Classic and Collector Cars

If you’re buying a used classic or collector car, you may not want a standard policy. Classic cars don’t go out on the road as much, so it doesn’t make sense to buy regular coverage. In this case, it’s a good idea to buy classic or collector car insurance. Many of the major insurers offer this type of plan. Other specialty providers, such as Hagerty, also offer this.

Frequently Asked Questions

Q: What kind of insurance should you get for a used car?

A: Insurance for used cars is the same as a new one. You can add as much or as little as you want (within the law, of course). Certain coverages especially make sense for older vehicles, such as:

  • OEM parts
  • Roadside assistance
  • Collision and comprehensive (if you’re looking to fully protect the asset)

Q: Does insurance cost more or less on a used car?

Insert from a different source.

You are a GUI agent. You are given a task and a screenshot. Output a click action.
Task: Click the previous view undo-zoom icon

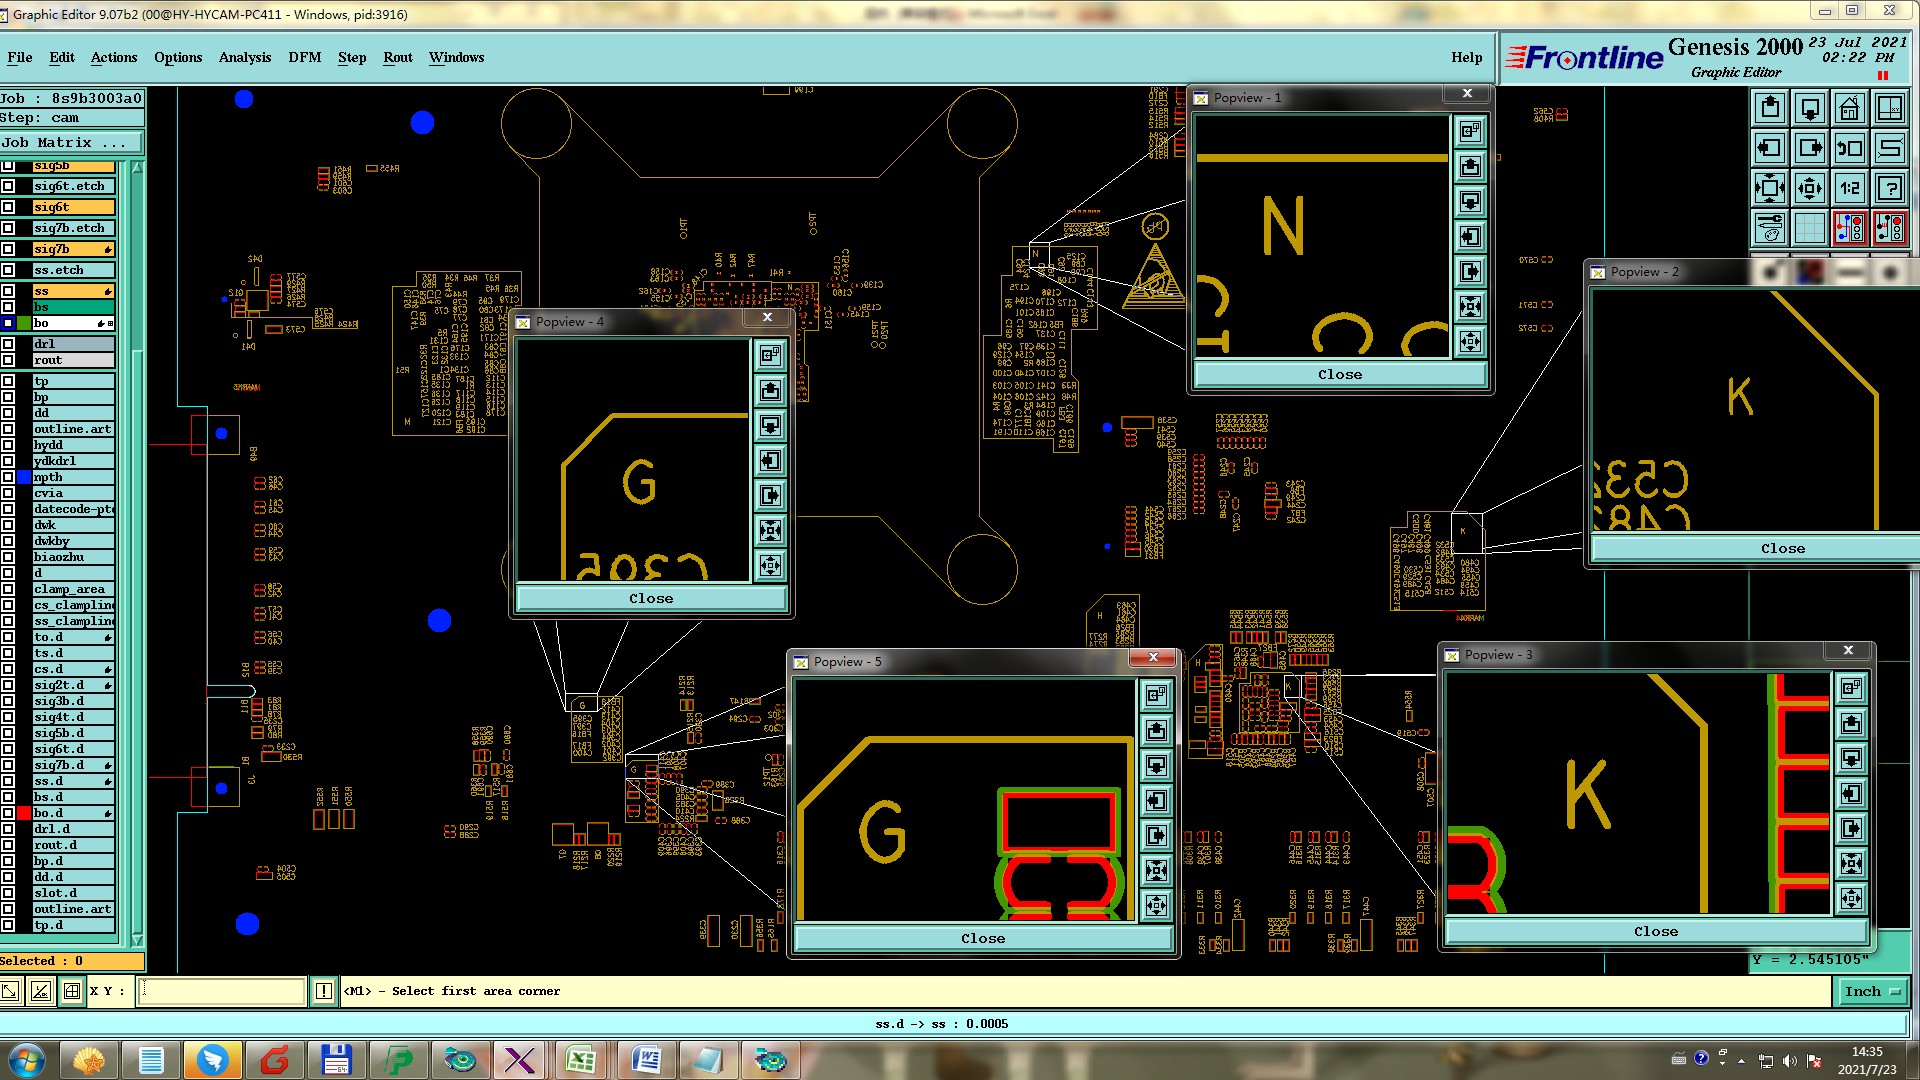pyautogui.click(x=1849, y=149)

A: In general, coverage costs less for used cars because they’re usually not worth as much. However, the make and model can also impact your rates. How much coverage you buy is also a huge factor.

You should also keep in mind that insurers use a wide range of other factors to determine your rates. This includes things like:

  • Age
  • Driving record
  • Gender
  • Marital status
  • Where you live

Q: Do companies treat insurance differently for used cars?

A: No, insurance companies don’t treat older vehicles differently. You will be able to buy all of the same coverages as a brand-new model. The only effect on your auto insurance is that your rates may raise or lower, depending on the age and/or make and model.

Q: Can I buy a used car without insurance?

A: You can buy one without insurance, but you won’t be able to take it home. Dealers require you to show valid proof of insurance to drive the car off the lot. You can either add the car to your policy ahead of time or after the fact if you already have coverage for other cars. It’s best to contact your insurer before you purchase the vehicle.

Be aware that, if you buy from a private seller, it’s illegal to drive the car until you fulfill your state’s minimum coverage requirements.